**Instructions for the task**
Would you please return the lines of the entries below starting at the line that has "子どもの安全を守る (32, 2073)" and ending at the line that has "ビジネスメールの作法 (35, 2088)", both included, exactly as they are?

**Available records**
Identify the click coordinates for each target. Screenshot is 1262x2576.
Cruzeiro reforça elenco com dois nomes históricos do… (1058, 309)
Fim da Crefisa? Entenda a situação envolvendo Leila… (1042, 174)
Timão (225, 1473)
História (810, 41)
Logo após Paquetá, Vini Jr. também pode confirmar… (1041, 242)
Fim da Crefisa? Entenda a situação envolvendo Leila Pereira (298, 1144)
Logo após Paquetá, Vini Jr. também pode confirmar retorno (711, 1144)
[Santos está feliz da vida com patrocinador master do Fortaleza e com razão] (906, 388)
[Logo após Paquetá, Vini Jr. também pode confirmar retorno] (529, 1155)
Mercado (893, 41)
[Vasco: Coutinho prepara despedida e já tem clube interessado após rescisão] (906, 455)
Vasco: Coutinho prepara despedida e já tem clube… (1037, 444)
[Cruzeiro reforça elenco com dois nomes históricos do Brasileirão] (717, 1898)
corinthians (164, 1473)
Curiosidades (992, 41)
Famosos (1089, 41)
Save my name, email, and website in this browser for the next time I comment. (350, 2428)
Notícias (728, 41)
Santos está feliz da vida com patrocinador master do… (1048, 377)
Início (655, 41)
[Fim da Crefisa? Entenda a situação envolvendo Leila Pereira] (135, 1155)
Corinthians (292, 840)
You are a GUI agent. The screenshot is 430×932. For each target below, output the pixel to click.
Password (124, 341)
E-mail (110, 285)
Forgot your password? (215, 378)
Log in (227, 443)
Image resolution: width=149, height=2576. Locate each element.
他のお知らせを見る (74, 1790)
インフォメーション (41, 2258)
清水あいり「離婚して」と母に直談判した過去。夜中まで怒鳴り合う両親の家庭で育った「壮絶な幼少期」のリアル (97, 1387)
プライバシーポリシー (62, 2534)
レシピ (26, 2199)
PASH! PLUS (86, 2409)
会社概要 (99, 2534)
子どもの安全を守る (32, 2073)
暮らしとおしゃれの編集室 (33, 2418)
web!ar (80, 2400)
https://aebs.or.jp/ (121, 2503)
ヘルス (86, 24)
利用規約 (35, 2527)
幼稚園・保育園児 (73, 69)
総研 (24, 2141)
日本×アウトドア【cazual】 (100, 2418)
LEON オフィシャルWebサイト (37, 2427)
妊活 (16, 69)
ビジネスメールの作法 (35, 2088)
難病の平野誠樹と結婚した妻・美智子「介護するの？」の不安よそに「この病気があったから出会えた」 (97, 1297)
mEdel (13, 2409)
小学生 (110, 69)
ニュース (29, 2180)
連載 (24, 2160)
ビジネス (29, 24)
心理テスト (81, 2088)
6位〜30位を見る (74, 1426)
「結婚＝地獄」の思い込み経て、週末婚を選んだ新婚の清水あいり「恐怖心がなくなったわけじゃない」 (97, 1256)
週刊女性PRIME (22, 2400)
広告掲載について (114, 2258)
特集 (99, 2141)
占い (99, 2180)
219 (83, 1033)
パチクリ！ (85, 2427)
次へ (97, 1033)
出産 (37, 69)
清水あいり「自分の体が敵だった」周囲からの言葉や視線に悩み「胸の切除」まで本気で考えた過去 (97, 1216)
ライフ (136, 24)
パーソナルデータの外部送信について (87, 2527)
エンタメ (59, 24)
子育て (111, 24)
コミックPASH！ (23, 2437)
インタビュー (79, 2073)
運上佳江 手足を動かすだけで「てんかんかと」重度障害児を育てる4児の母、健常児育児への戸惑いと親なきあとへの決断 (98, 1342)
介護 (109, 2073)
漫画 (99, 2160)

**Answer to the exercise**
子どもの安全を守る (32, 2073)
暮らしとおしゃれの編集室 (33, 2418)
web!ar (80, 2400)
https://aebs.or.jp/ (121, 2503)
ヘルス (86, 24)
利用規約 (35, 2527)
幼稚園・保育園児 (73, 69)
総研 (24, 2141)
日本×アウトドア【cazual】 (100, 2418)
LEON オフィシャルWebサイト (37, 2427)
妊活 (16, 69)
ビジネスメールの作法 (35, 2088)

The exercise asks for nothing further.